'At risk!' Women warned rising cost of living may affect pension pot – key steps to take

6 mins read


Research has showcased that the gender pension gap is sitting at 40.3 percent, a worrying statistic for women of every age. However, as the cost of living sinks its teeth into household finances, pre-pension age women may need to find ways to make their money stretch even further in the hopes of avoiding retirement poverty.

The gender pension gap sits at roughly 17 percent when a woman first starts her career but quickly snowballs throughout life until retirement sees them with a pension pot barely more than half the size of their male counterparts.

The rising cost of living is also expected to hit female finances harder which could create the perfect storm for women approaching their own retirement. 

Romi Savova, CEO of PensionBee, shared her expertise exclusively with Express.co.uk on how women may be able to save their retirement finances. 

She commented: “The rising cost of living will disproportionately affect women as the limited resources they have will now need to stretch even further. 

“Women are more likely to be ‘lower earners’ and have smaller pension pots at every stage of their career, and they are more likely to experience financial abuse.”

All of this combined leaves women “at risk of a higher level of vulnerability” throughout their careers and retirement. 

There are many barriers causing this dilemma, with Ms Savova indicating that the biggest of which is “societal expectations around caregiving and pressure to take on unpaid labour”. 

Research has indicated that women do roughly 40 percent more unpaid work than men, such as childcare and housework.


This unpaid labour doesn’t just mean women are working more without compensation but it also lowers their earning potential. 

Ms Savova explained: “The difference in paid working hours first presents itself in a woman’s late 20s to early 30s, the time when mothers typically tend to have their first child. 

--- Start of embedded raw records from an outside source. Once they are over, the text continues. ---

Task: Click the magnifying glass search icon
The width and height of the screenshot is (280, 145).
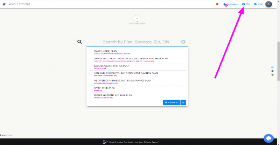Action: pyautogui.click(x=79, y=42)
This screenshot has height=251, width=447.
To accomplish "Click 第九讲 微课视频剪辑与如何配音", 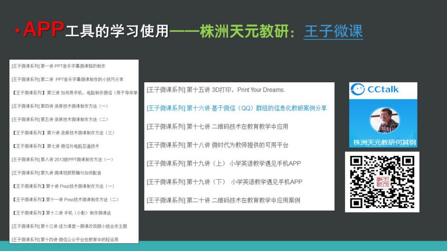I will pos(56,173).
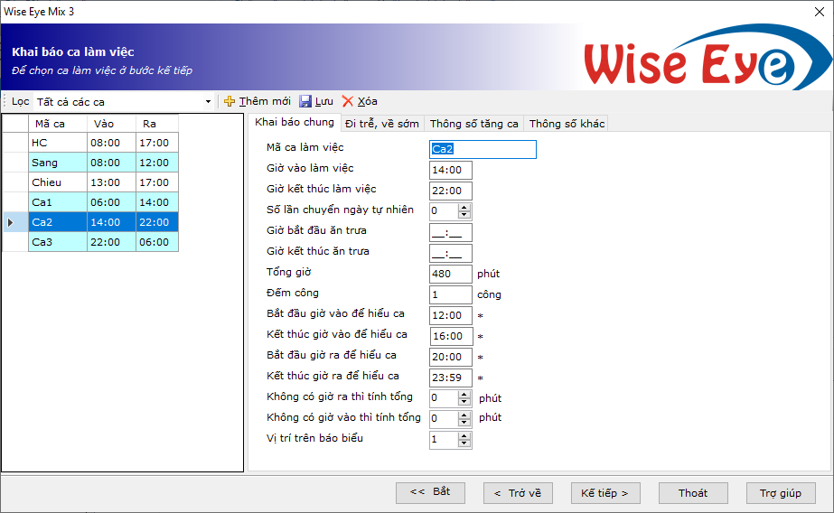Increase Số lần chuyển ngày tự nhiên value
This screenshot has height=513, width=834.
coord(464,207)
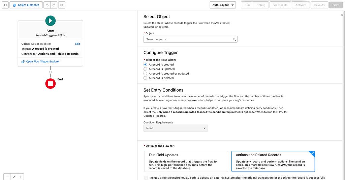Click the redo arrow icon
The width and height of the screenshot is (345, 180).
pyautogui.click(x=54, y=5)
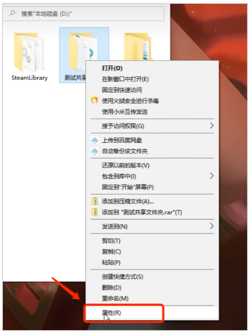Click the 火绒安全 shield icon
The image size is (249, 333).
95,100
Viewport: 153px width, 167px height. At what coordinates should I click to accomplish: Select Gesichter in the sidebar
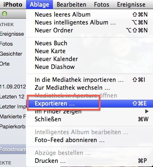[11, 54]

“This difference peaks again in later life, as women aged 50 and over are twice as likely to provide unpaid care for others than their male counterparts. 

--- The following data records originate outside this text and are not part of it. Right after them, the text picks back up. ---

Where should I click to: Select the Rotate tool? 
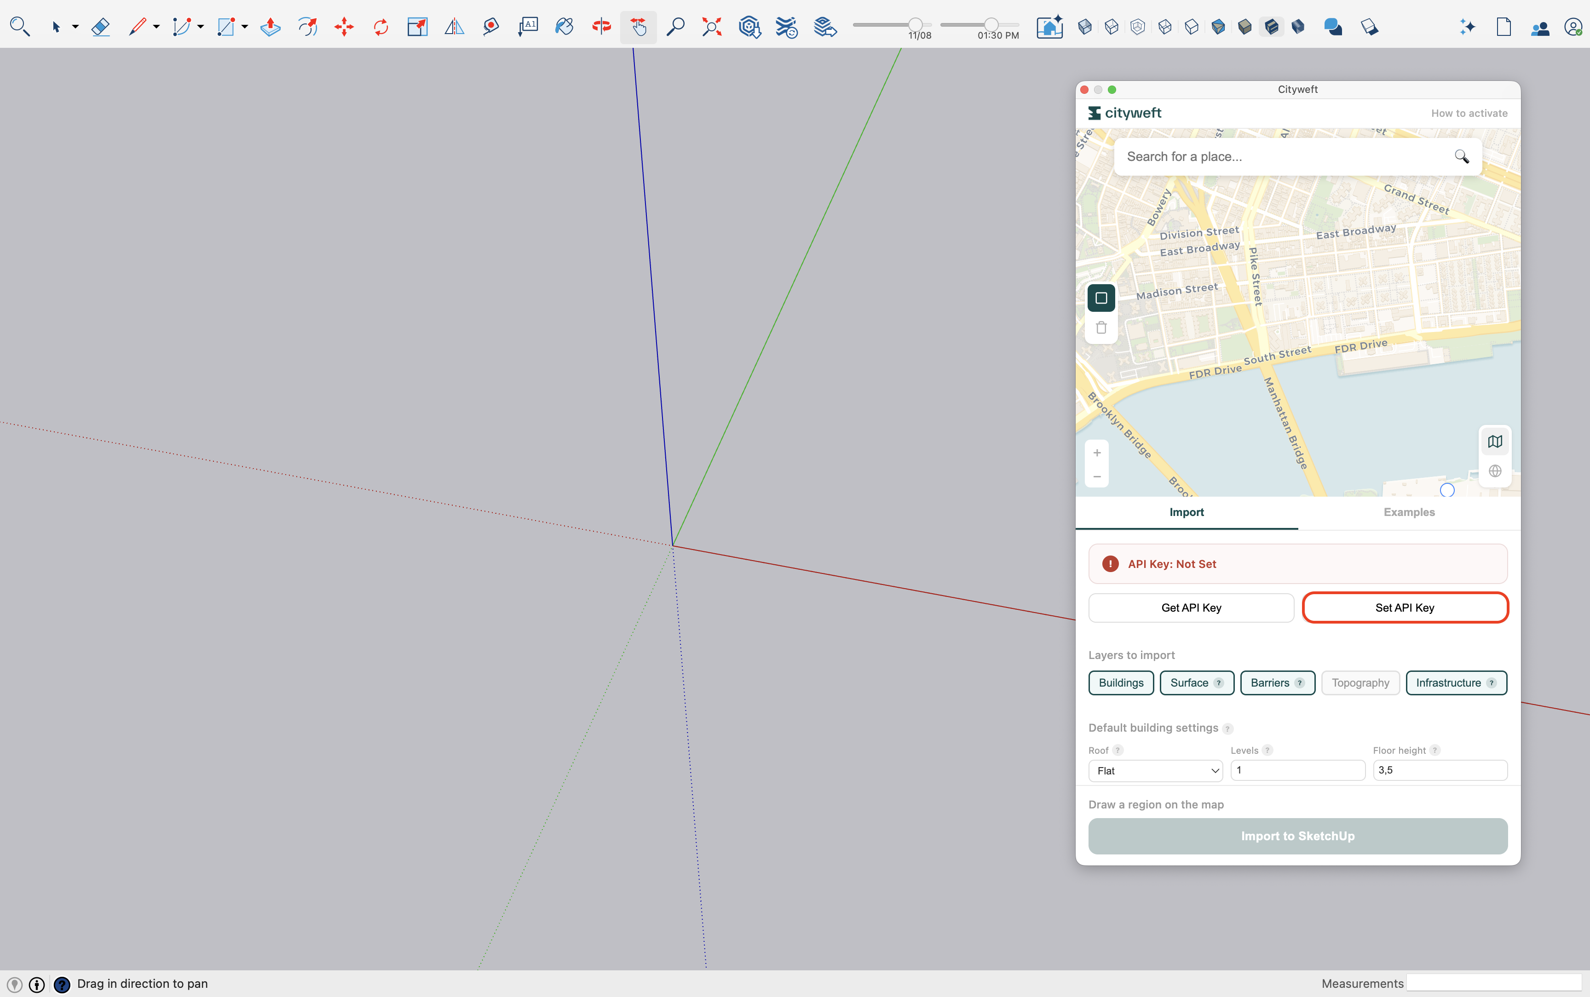(381, 27)
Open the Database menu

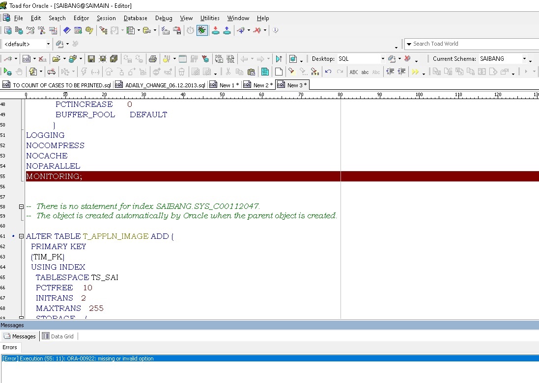[135, 18]
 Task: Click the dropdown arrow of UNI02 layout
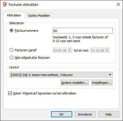tap(110, 75)
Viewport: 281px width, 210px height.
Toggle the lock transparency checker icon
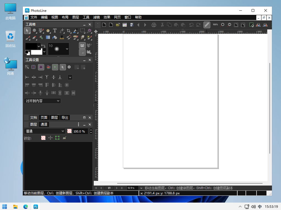click(43, 138)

“As a result, men’s pension pots grow by an average of £90,000 more than women’s between the ages of 50 to 64. This is particularly worrying as women tend to live longer and often bear their own care costs.”

Taking on these unpaid duties mean women spend less time working in paid positions, which not only lowers their income but also their National Insurance contributions which then impacts their state pension entitlement. 

Ms Savova added: “Low earnings also limit womens’ potential to receive government incentives for saving, such as pension tax relief and Auto-Enrolment, throughout their careers.”

To help women get more out of their hard earned money when the data is stacked against them, Ms Savova shared some of her best tips for pension pots. 

She said: “One way women can try and boost their retirement savings is by consolidating any existing pensions into one pot, which can have a noticeable effect on their eventual pension income. 

“Not only does this avoid them losing out on any hard-earned savings, it means they only have to pay one set of fees, rather than multiple fees for various pots, which can erode a pension’s value over time.”

As pension investments compound interest, time is of the essence to ensure the pot grows enough to be liveable in one’s later years. 

Because of this Ms Savova advised: “Leaving a pension invested for just a few years longer can dramatically increase a retirement income. While everyone can legally access their personal and workplace pensions from the age of 55 (57 from 2028), it doesn’t mean they always should, particularly in periods of high inflation.”

She concluded: “Before committing to retiring, women should carefully consider if they have any other sources of income besides their pension, and how long they anticipate it to last.”